# Comparing Entity Matching models with SDK-experimental demo

This notebook uses time series and assets from the open industrial data tenant. It uses cognite-sdk-python-experimental to fit entity matcher models using different parameter combinations. The data is split into a training and test set. The models are compared using running time and the F1 score (combination of precision and recall) on the test set. To read the definition of precision and reacll see [here](https://en.wikipedia.org/wiki/Precision_and_recall). 

One model is chosen and the false positives (incorrect predicted matches by the model), and false negatives (matches the model were not able to find) are briefly investigated.

## Get access to CDF
We assume you have some basic knowledge of CDF and the SDK. If not, please follow the 'lab' tutorials first.

For this tutorial you need access to the publicdata project / tenant. If you don't have one, you can get an API-key [here](https://content.cognite.com/open-industrial-data).

## Import modules
We need to import some Python modules in order to interact with CDF. We will use the Python SDK with Experimental Extensions, which we below refer to as a client. 

In [None]:
import random
import time
import matplotlib.pyplot as plt
import pandas as pd
from cognite.experimental import CogniteClient
from getpass import getpass

## Create a client

When you create the CogniteClient below, getpass will ask for your API key in an extra password field. Simply paste ypu publicdata API-key and press shift+enter.

In [None]:
project = "publicdata"
api_key = getpass("Please enter Open Industrial Data API-KEY: ")
client = CogniteClient(project=project, api_key=api_key, client_name="dshub")

## Get data

In this tutorial we will use time series and assets data.

In [None]:
time_series = client.time_series.list(limit=-1)
assets = client.assets.list(limit=-1)

# Split into train and test data

Shuffle the time-series list randomly and use the first 60% as the training set and the rest as the test set.

In [None]:
train_size = 0.6
num_train_samples = round(len(time_series) * train_size)

In [None]:
random.seed(1006)
random.shuffle(time_series)
time_series_train = time_series[0:num_train_samples]
time_series_test = time_series[num_train_samples:]

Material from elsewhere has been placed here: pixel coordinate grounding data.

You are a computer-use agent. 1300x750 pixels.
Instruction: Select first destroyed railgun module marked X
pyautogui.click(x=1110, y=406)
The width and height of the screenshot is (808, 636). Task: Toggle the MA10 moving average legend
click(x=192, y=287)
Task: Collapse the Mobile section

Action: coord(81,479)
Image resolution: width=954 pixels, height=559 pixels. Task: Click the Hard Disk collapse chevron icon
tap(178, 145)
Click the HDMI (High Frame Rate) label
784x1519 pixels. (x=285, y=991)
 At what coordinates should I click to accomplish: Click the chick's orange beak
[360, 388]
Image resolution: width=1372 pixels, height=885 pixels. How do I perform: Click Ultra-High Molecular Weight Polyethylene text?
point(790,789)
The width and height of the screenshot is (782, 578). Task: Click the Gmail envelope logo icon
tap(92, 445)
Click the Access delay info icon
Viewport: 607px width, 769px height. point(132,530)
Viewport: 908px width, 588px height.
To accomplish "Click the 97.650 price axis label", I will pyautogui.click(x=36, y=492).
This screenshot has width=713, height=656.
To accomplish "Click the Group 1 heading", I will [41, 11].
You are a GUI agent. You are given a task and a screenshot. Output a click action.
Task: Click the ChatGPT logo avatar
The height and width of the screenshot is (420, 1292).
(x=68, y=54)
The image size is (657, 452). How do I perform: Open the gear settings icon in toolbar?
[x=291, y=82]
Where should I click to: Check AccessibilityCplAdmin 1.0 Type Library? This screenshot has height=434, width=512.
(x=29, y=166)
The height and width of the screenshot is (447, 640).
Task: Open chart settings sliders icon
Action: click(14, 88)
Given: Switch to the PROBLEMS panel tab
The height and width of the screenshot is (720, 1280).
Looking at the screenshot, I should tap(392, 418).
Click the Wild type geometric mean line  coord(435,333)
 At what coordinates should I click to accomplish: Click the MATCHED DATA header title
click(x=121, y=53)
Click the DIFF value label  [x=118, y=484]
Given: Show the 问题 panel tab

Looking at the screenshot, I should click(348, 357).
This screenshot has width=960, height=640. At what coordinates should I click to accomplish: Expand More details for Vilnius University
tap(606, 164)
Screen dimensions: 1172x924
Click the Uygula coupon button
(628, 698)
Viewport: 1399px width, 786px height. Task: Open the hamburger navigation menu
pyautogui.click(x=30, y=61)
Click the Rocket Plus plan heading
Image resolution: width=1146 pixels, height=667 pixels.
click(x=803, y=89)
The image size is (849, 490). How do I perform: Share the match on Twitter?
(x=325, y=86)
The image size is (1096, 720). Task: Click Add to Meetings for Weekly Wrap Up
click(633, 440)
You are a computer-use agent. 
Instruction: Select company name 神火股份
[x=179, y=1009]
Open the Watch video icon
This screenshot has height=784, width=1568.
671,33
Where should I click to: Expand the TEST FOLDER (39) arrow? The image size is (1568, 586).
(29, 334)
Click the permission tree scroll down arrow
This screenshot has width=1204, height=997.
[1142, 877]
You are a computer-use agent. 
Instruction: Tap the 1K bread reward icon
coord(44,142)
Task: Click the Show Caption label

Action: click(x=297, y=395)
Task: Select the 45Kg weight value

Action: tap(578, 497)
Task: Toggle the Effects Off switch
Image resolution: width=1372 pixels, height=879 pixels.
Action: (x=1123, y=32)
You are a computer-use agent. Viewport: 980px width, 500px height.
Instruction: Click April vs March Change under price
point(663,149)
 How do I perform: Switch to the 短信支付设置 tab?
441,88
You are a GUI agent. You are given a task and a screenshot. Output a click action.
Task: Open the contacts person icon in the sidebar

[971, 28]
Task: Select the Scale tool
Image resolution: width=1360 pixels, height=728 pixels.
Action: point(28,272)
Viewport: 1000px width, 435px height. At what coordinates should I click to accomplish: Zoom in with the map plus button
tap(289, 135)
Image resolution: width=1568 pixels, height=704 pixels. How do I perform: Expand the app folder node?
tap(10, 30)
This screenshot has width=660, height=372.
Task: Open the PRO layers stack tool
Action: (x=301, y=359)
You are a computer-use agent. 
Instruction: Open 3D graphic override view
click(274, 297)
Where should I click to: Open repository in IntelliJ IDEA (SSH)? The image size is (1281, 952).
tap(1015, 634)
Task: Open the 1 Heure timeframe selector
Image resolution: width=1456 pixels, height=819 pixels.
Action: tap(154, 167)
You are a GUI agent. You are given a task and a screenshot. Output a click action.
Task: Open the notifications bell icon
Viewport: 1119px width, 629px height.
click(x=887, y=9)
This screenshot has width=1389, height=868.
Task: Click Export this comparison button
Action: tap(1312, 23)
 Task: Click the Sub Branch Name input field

true_matches_train = [(x["id"], x["asset_id"]) for x in time_series_train.dump()]
true_matches_test = [(x["id"], x["asset_id"]) for x in time_series_test.dump()]

## Test different parameter combinations

In this tutorial 10 parameter combinations are tested.

In [None]:
test_combs = [
    {
        "name": "simple",
        "keys_from_to": [("name", "name")],
        "feature_type": "simple",
        "classifier": "RandomForest",
    },
    {
        "name": "simple_extra_keys",
        "keys_from_to": [("name", "name"), ("description", "description")],
        "feature_type": "simple",
        "classifier": "RandomForest",
    },
    {
        "name": "bigram",
        "keys_from_to": [("name", "name")],
        "feature_type": "bigram",
        "classifier": "RandomForest",
    },
    {
        "name": "bigram_extra_keys",
        "keys_from_to": [("name", "name"), ("description", "description")],
        "feature_type": "bigram",
        "classifier": "RandomForest",
    },
    {
        "name": "simple_all_keys",
        "keys_from_to": [
            ("name", "name"),
            ("description", "description"),
            ("name", "description"),
            ("description", "name"),
        ],
        "feature_type": "simple",
        "classifier": "RandomForest",
    },
    {
        "name": "frequency_weighted_bigram",
        "keys_from_to": [("name", "name")],
        "feature_type": "simple",
        "classifier": "RandomForest",
    },
    {
        "name": "frequency_weighted_bigram",
        "keys_from_to": [("name", "name")],
        "feature_type": "frequency-weighted-bigram",
        "classifier": "RandomForest",
    },
    {
        "name": "bigram_extra_tokenizers",
        "keys_from_to": [("name", "name")],
        "feature_type": "bigram-extra-tokenizers",
        "classifier": "RandomForest",
    },
    {
        "name": "bigram_combo",
        "keys_from_to": [("name", "name")],
        "feature_type": "bigram-combo",
        "classifier": "RandomForest",
    },
    {
        "name": "unsupervised",
        "keys_from_to": [("name", "name")],
        "feature_type": "bigram",
        "classifier": "Unsupervised",
    },
]

In [None]:
def evaluate(true_matches, predicted_matches, score_threshold):
    """ 
    Evaluate the performance of a model. 
    Find true-postives, false-negative and false-positives gien a score threshold.
    Calculate the precision, recall and F1 score.
    """
    predicted_positive_match = [
        x
        for x in predicted_matches
        if x.get("matches") and x["matches"][0]["score"] > score_threshold
    ]
    predicted_positive_matches = [
        (x["matchFrom"]["id"], x["matches"][0]["matchTo"]["id"])
        for x in predicted_positive_match
    ]

    # Calculate precision, recall and f1_beta
    true_positives = [x for x in predicted_positive_matches if x in true_matches]
    false_postives = [x for x in predicted_positive_matches if x not in true_matches]
    false_negatives = [x for x in true_matches if x not in predicted_positive_matches]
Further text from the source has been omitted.